Proceeds from the above financings will be used for general 
corporate purposes and to redeem on December 24, 1997 all $225 million 
of Clark's outstanding 10 1/2% Senior Notes Due 2001.  The redemption 
price will be 102 5/8% plus accrued interest, or $1,032.96 for each 
$1,000 principal amount of the notes outstanding.

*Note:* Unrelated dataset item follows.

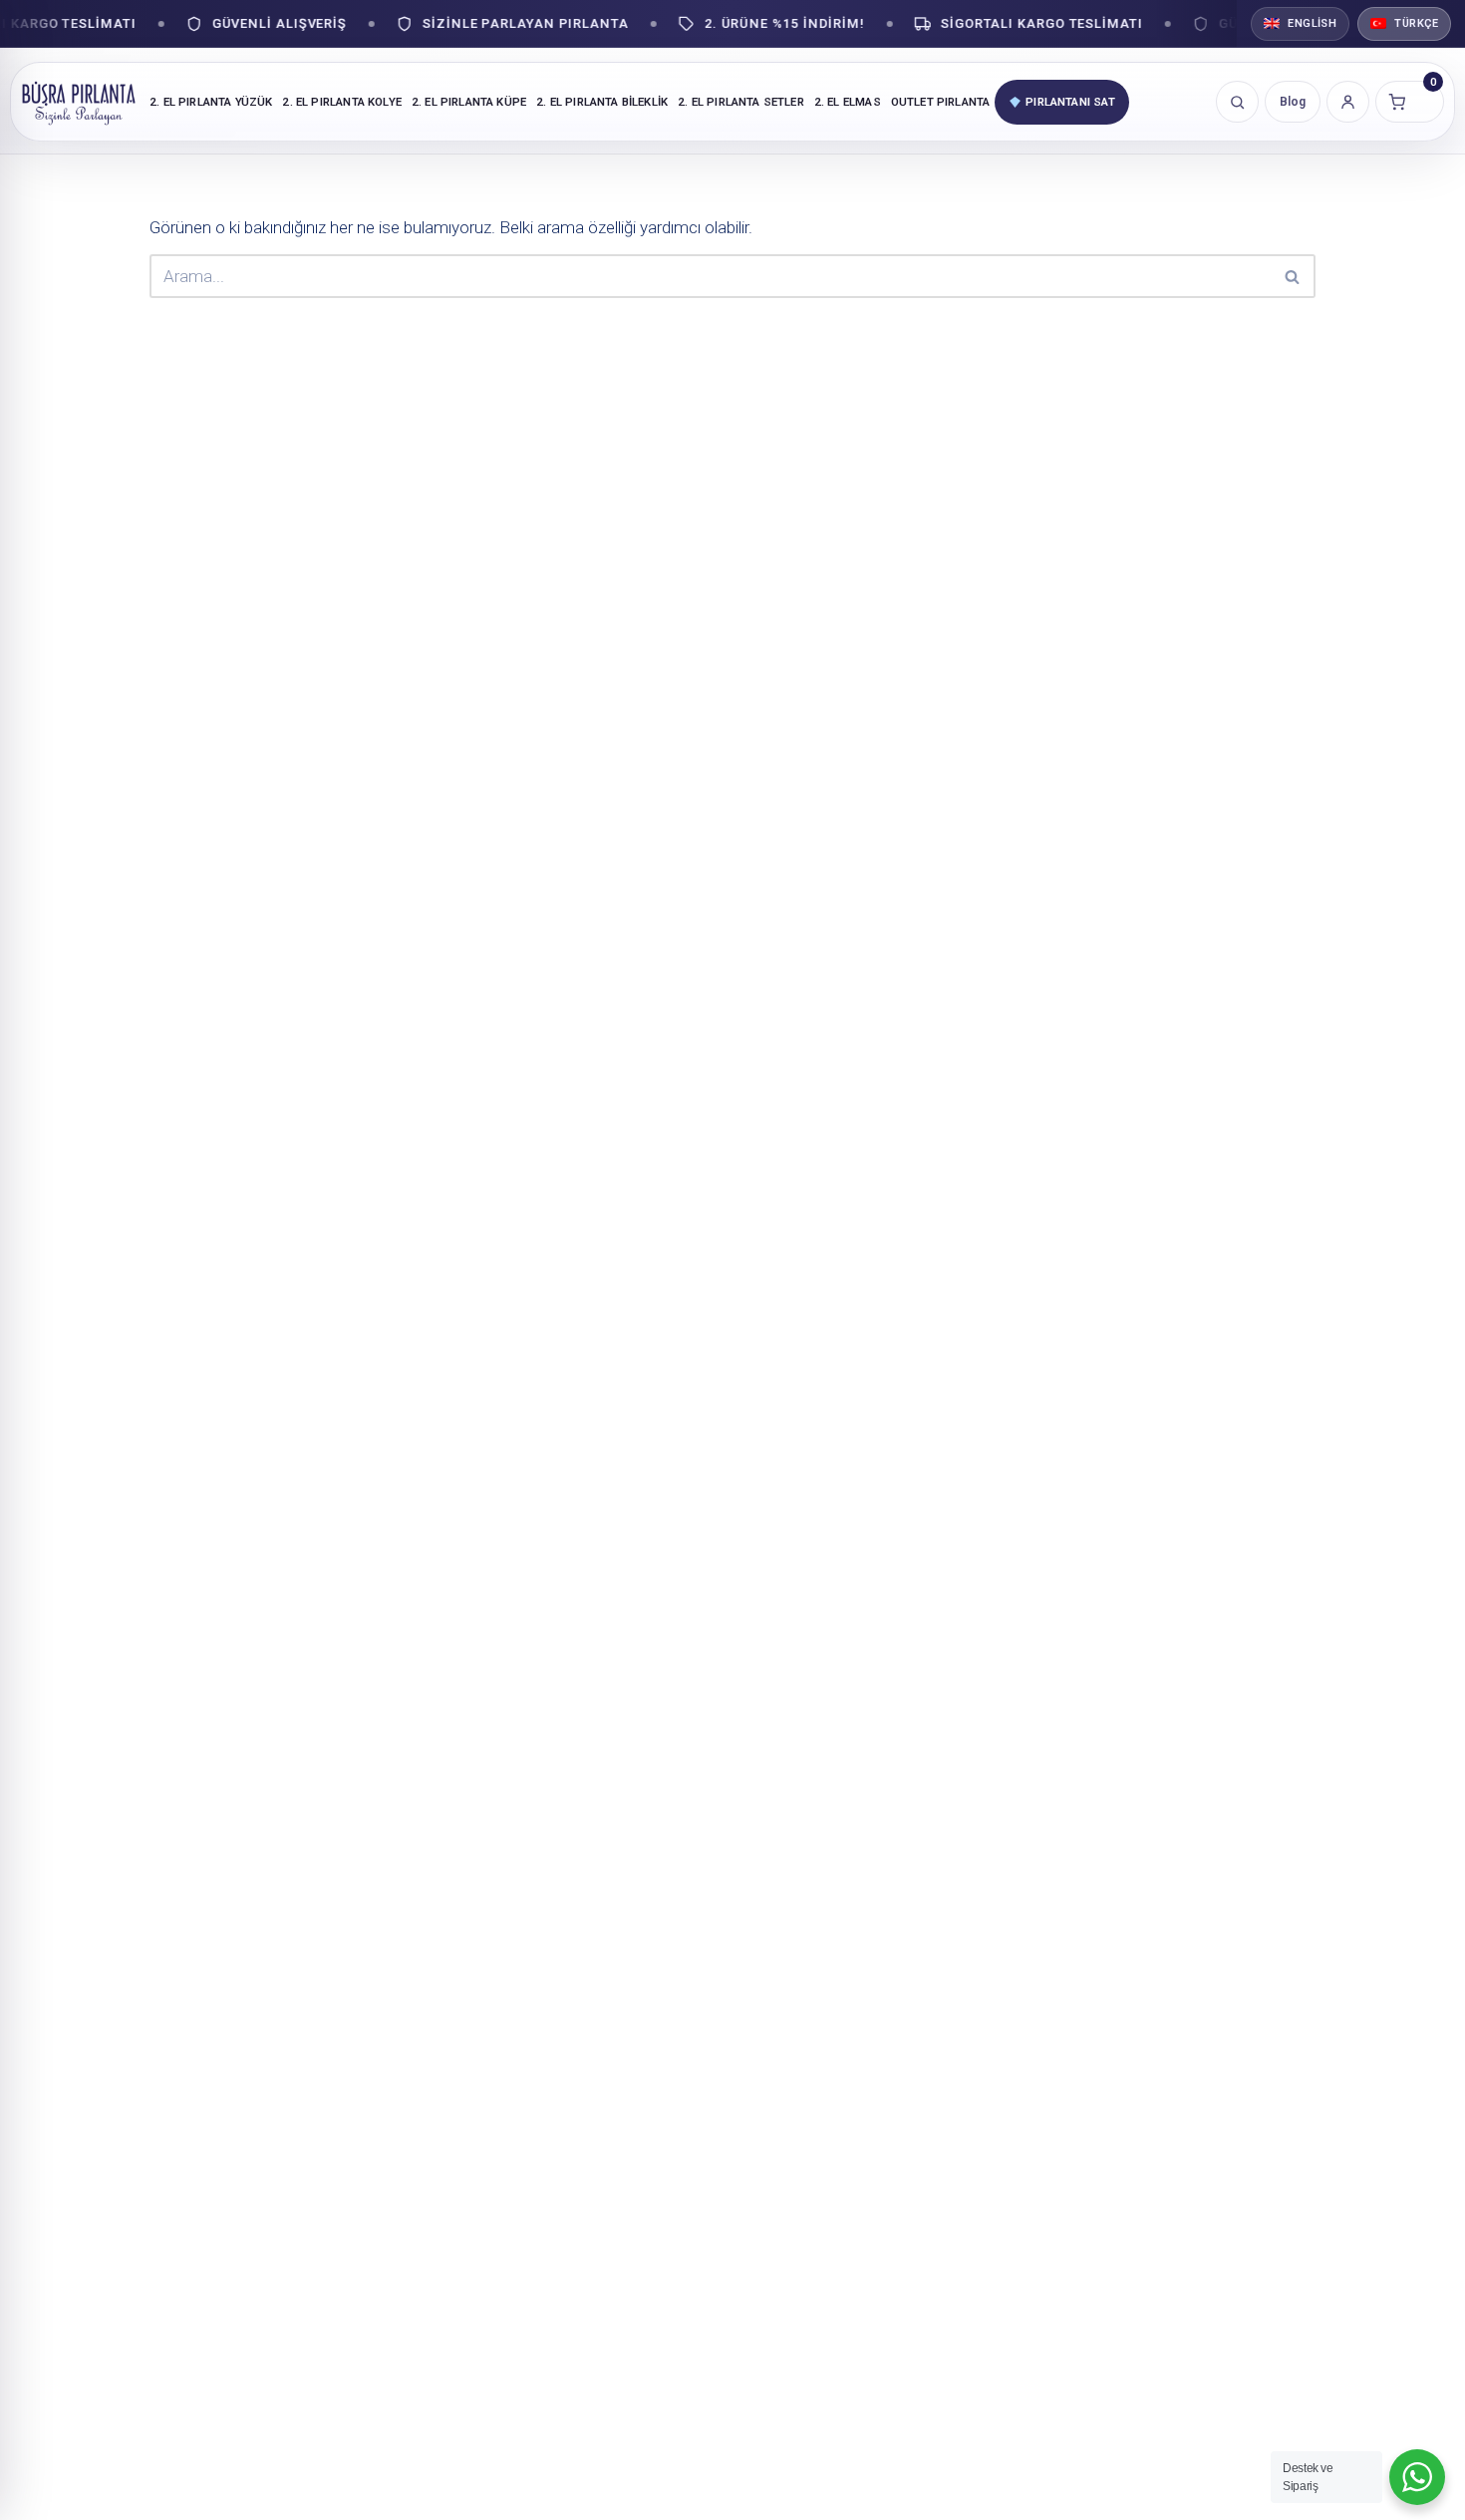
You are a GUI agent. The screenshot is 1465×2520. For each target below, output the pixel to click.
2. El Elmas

	The Notes were not registered under the Securities Act of 1933, 
as amended, and may not be offered or sold in the U.S. absent 
registration or an applicable exemption from registration requirements.

<PAGE> 3

Separately, on November 21, 1997 the Company repurchased for $206.6 
million, $259.2 million (value at maturity) of notes tendered under the 
Company's recent tender offer for its $263.7 million (value at 
maturity) outstanding Senior Secured Zero Coupon Notes Due 2000.  To 
facilitate the repurchase, Clark returned capital of $215 million to 
the Company.

<PAGE> 4

EXHIBIT INDEX

16.1	Letter from Price Waterhouse LLP dated December 3, 1997.

<PAGE> 5

SIGNATURES

	Pursuant to the requirements of the Securities Exchange Act of 1934, 
the registrant has duly caused this report to be signed on its behalf by 
the undersigned thereunto duly authorized.


Dated:  December 4, 1997                   CLARK USA, INC.




                                           By:     /s/ Dennis R. Eichholz 
                                                   Dennis R. Eichholz
                                                   Controller and Treasurer




[PRICE WATERHOUSE LETTERHEAD]




December 3, 1997




Securities and Exchange Commission 
450 Fifth Street, N. W. 
Washington, D.C. 20549

Ladies and Gentlemen:

                                  CLARK USA, Inc.

We have read Item 4 of Clark USA, Inc.'s Form 8-K dated November 21, 1997, and 
are in agreement with the statements contained therein.